Something to Hold on to During Cancer

May 10, 2023
Stephanie Landon

Stephanie Landon was living and working in the cancer space long before she was diagnosed with breast cancer herself. As the head of communications for a national radiology company (RadNet), she has been responsible for writing all of their content, including blog articles, newsletters, websites and more. She does research and moderates webinars on cancer-related topics featuring physicians, researchers and radiologists. Stephanie also produces and hosts a podcast called YOUR BODY, which focuses on various health topics (many of them cancer-related). She was 16 when her father was diagnosed with lymphoma, saw him go through esophogeal cancer later, and finally lost him to the lymphoma a few years ago. She lost two grandparents and two step-fathers to cancer, while her father-in-law currently battles advanced metastatic prostate cancer. She is grateful for her current health, the health of her husband and three children, but lives for the day when we will find a cure for this disease.

The night before my mastectomy, I had a dream about my grandmother who died of breast cancer, which gave me hope throughout the frightening process.

My grandmother died of breast cancer a few months before I got married. It was devastating. Not because it was just before my wedding, but because I adored her immeasurably. She was smart and funny with a cackling laugh that was infectious. She was beautiful and classy, but cursed like a sailor and cracked her gum with no shame. She was generous and thoughtful, and I always thought of her as being so strong. But when it came to her breast cancer, it turns out, she sadly didn’t have a lot of strength.

What I learned after she died was that her doctors had recommended that she have a doublemastectomy and she refused. My father, in relaying this information to me, explained that she was very afraid.

When I was diagnosed with breast cancer about 12 years after her death, I felt afraid too. Unlike my grandmother, when my oncologist told me I had no choice but to have a double mastectomy due to my cancer being very aggressive, I did not hesitate. Of course, I felt fear — of the surgery itself, my recovery, how my body would heal and look, and what my prognosis would be, post-op.

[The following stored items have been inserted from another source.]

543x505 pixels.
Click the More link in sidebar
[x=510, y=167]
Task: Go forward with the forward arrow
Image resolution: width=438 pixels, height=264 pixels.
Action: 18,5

The night before my surgery, I dreamt of my grandmother. I was in an ancient stone castle, where I was supposed to meet her. I walked through dark, stone halls, lined with heavy, wooden doors, my footsteps echoing on the cold, stone floors. I was looking for her. I reached a massive door at the end of the hall and pushed it open. The room was circular, also stone, with small windows along the top of the walls that reached some 50 feet high.

In the middle of the room, there was a figure whose back was to me, clad in a long, black cloak. When the figure turned, it was not my grandmother, but an old man whom I did not recognize. He said to me, “Your grandmother couldn’t make it.” He stepped toward me, reaching inside his cloak. “She wanted me to give you this,” he continued, handing me a folded piece of paper. I opened the paper and on it were scribbled five words: “YOU’RE GOING TO BE FINE.”

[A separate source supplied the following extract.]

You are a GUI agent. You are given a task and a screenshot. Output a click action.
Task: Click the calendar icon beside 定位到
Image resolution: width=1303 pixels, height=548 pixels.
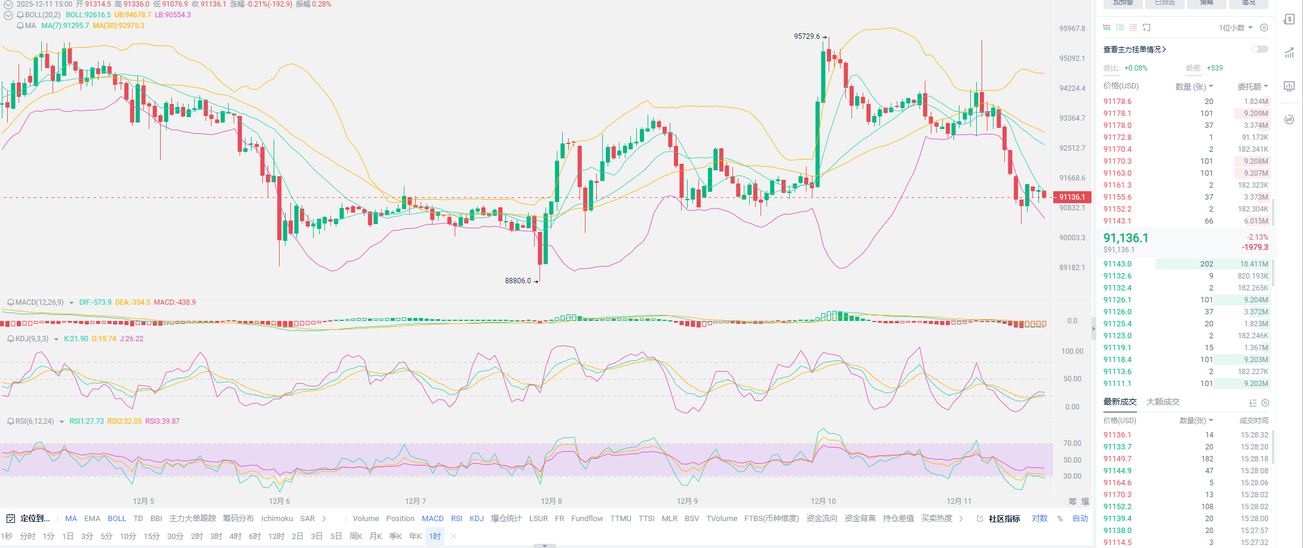pos(11,518)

When I woke up that morning, the morning of my surgery, I didn’t have a physical note in my hand from my grandmother, of course, but it was there, in my mind.

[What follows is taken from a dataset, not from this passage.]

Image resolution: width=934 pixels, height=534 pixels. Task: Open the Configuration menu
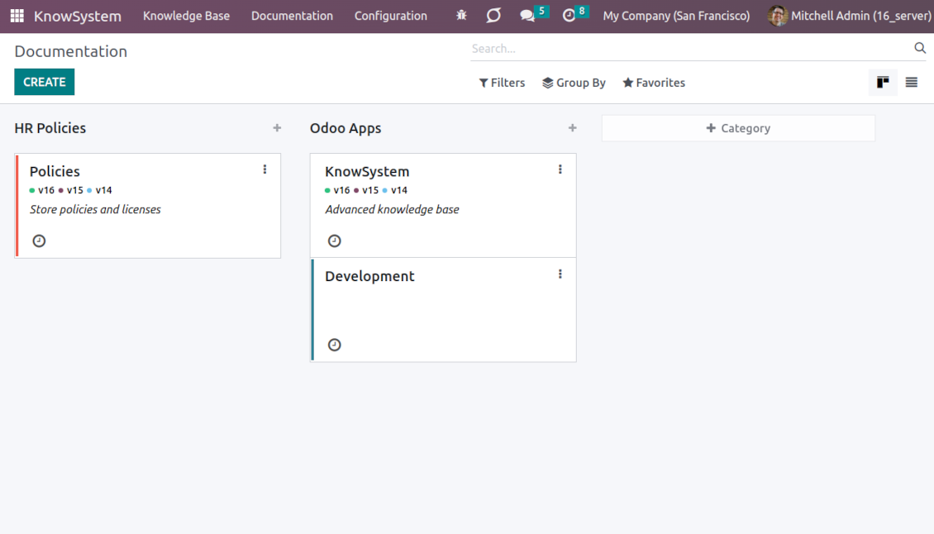(x=390, y=16)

“You’re going to be fine.”

I replayed the dream in my head on the drive to the hospital, and again while I was being prepped for surgery; when they put the markers in my breasts, drew blood and injected dye into my nipples, I remembered it. I thought of it again post-surgery, when I couldn’t stop vomiting, when I couldn’t lift my arms, when I couldn’t hug my kids. “You’re going to be fine.”

Whatever your interpretation of that dream is — and I have gotten a lot of them, from a lot of people! — the most important thing about it for me is that it gave me something to hold on to, throughout everything. Whether it served as a convenient distraction, or an actual sense of hope, I can’t really say. It probably gave me a little of each and in the end, both of these things are exactly what I needed and probably what we all need when we’re going through procedures, treatments and everything that comes after.

I really do believe that dream helped me power through the hardest parts of my cancer journey, and on a deeper level, I believe that it was indeed my grandmother helping me get through it. Even if I concocted the scenario in my imagination, it was her — her memory, her legacy, the calming reassurance her presence always brought me. It’s been 11 years since my first surgery, and I can still remember that dream so vividly. It’s barely faded in my memory, like most dreams do. And 11 years later, I really am fine.